Sunday, November 16, 2014

An animal answer

The Complete and Total Loser's neighborhood has changed since he grew up in it in the sixties. 
It's still made up of mostly well-to-do whites, though now they're whites who grew up in the suburbs, not ones who emigrated from the city, like the Loser's parents and neighbors. The population has burgeoned, but the proportion of whites to other races is probably about the same as it was.
The change the Loser's talking about is in animals.
When growing up, you'd hear about people seeing an opossum, raccoon, or skunk, but about the only time you'd see one yourself was when it was dead on the road, killed by a night time driver, a college kid, probably. When the Loser was sixteen, a deer vaulted across the road he and a friend were driving on. They were so excited by the rare vision they went to the area the next day to look for its tracks, as if to prove to themselves it had been real. 
It's different now. 
Since summer, the Loser has caught four raccoons (the most recent just yesterday), two skunks, an opossum and the same feral cat twice. Deer often hang out in his back yard for hours at a time. Last night, the Loser shone a flashlight out back and two pairs of deer eyes glowed back. Both had laid down, ready for a cold November night.
One word explains the change. Dogs.
When the Loser was a kid, dogs were never leashed in the suburbs. They ran free, got in fights, killed animals or, if they found an already dead animal, rolled around on its corpse. Seldom neutered, the males would disappear for days at a time, traveling for miles to mate with a bitch in heat. The Loser's dog did this into his sixteenth year, returning hungry and grinning. His DNA is in a lot of dogs by now. 
Now, of course, everyone's so timid and litigious that the idea of a child being nipped by a dog and the packs of personal injury lawyers has made that impossible. Any dog just roaming a neighborhood is assumed to be feral, maybe even rabid. 
So the animals run free, with no natural predators except maybe a fox or two and, of course, cars, their primary foe.
buck deer
If the Loser knew how to hunt and butcher deer, he'd have to buy a meat locker.

_WHAT YOU WILL DO_
(1) Quote the post about neighborhood animals from "An animal answer" to "same as it was.".
(2) Summarize the post about neighborhood animals in two sentences.
(3) Answer these questions about the post about neighborhood animals.
(a) How old was the Loser when a deer vaulted across the road he and a friend were driving on?
(b) How many raccoons has the Loser caught since summer?
(c) What one word does the post give to explain the change?

Source data:

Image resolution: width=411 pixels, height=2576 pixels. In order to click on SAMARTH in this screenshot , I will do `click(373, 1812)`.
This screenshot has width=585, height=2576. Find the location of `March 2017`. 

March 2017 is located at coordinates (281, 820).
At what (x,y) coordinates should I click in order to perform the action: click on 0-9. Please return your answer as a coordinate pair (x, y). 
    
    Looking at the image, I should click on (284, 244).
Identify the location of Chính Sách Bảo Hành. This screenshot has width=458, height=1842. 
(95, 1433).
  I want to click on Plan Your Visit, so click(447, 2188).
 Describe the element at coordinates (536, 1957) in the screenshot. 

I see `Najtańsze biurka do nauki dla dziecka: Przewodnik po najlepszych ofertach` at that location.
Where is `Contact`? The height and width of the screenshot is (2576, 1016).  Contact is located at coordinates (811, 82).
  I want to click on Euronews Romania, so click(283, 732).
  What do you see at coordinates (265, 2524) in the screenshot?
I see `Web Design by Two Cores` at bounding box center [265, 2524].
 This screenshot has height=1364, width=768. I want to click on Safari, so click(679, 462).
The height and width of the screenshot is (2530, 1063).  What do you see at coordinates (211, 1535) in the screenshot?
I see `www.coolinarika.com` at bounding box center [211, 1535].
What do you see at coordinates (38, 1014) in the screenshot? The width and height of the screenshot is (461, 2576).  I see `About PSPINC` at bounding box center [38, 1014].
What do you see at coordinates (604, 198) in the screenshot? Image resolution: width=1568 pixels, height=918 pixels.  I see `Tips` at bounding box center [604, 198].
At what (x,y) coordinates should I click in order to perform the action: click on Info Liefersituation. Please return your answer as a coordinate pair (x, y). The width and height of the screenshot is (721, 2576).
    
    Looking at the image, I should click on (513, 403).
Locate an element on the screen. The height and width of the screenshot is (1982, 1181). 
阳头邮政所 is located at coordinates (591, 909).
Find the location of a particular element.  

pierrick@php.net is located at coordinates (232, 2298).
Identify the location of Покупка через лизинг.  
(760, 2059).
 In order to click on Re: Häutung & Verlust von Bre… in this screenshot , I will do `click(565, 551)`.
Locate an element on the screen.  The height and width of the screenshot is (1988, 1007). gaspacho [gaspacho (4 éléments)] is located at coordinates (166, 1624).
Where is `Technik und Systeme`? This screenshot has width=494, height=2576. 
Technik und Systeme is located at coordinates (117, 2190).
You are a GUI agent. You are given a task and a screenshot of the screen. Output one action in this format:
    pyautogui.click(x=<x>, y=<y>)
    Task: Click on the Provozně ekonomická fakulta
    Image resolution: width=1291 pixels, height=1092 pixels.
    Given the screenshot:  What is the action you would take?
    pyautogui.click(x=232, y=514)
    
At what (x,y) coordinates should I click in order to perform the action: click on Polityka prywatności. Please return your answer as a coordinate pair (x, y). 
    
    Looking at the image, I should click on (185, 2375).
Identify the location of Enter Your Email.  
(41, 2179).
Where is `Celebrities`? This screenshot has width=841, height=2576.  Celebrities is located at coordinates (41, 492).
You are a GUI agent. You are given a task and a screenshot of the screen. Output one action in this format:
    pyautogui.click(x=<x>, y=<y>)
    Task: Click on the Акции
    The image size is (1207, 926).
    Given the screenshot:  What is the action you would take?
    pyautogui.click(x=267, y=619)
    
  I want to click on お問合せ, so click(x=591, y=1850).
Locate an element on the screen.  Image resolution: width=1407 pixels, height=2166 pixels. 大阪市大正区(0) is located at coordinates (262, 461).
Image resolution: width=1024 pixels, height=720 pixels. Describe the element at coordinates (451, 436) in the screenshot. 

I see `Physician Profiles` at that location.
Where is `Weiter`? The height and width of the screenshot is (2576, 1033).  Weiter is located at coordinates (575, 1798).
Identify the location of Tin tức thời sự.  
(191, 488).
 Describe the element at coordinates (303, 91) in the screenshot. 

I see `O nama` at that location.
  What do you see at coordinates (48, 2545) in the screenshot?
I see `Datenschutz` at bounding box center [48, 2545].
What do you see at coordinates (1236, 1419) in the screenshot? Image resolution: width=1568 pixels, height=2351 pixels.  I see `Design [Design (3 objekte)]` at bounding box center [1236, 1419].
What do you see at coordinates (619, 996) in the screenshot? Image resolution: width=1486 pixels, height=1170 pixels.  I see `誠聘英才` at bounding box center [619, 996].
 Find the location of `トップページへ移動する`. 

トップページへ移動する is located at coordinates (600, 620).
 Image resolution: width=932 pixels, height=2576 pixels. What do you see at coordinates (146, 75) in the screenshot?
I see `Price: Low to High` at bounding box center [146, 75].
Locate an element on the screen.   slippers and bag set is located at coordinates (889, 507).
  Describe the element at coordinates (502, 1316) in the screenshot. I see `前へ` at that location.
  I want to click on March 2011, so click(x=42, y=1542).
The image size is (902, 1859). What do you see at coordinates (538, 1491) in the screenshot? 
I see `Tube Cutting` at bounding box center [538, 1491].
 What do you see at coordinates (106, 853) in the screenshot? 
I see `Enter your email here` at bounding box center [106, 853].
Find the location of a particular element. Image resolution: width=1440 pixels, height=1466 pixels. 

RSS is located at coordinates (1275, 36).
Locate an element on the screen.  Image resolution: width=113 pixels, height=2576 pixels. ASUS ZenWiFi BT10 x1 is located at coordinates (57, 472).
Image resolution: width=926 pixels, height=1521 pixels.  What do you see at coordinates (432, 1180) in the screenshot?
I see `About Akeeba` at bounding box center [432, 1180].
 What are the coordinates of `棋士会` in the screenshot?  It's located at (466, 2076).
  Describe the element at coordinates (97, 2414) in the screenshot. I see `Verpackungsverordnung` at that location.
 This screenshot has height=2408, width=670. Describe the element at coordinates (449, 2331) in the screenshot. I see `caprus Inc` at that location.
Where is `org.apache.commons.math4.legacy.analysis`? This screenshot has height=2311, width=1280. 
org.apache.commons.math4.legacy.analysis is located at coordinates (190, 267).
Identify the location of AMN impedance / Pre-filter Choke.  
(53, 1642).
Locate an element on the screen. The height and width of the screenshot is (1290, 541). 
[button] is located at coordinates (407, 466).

_TASK RESULTS_
(1)
An animal answer

The Complete and Total Loser's neighborhood has changed since he grew up in it in the sixties. 
It's still made up of mostly well-to-do whites, though now they're whites who grew up in the suburbs, not ones who emigrated from the city, like the Loser's parents and neighbors. The population has burgeoned, but the proportion of whites to other races is probably about the same as it was.

(2) When the Loser grew up in his neighborhood in the sixties, wild animals were seldom seen except dead on the road, but since summer he has caught raccoons, skunks, an opossum and a feral cat, and deer often rest in his back yard. He explains the change by dogs, which once ran free and killed animals but no longer roam because people fear bites and lawsuits, so the animals now run free with cars as their primary foe.

(3)
(a) Sixteen.
(b) Four.
(c) Dogs.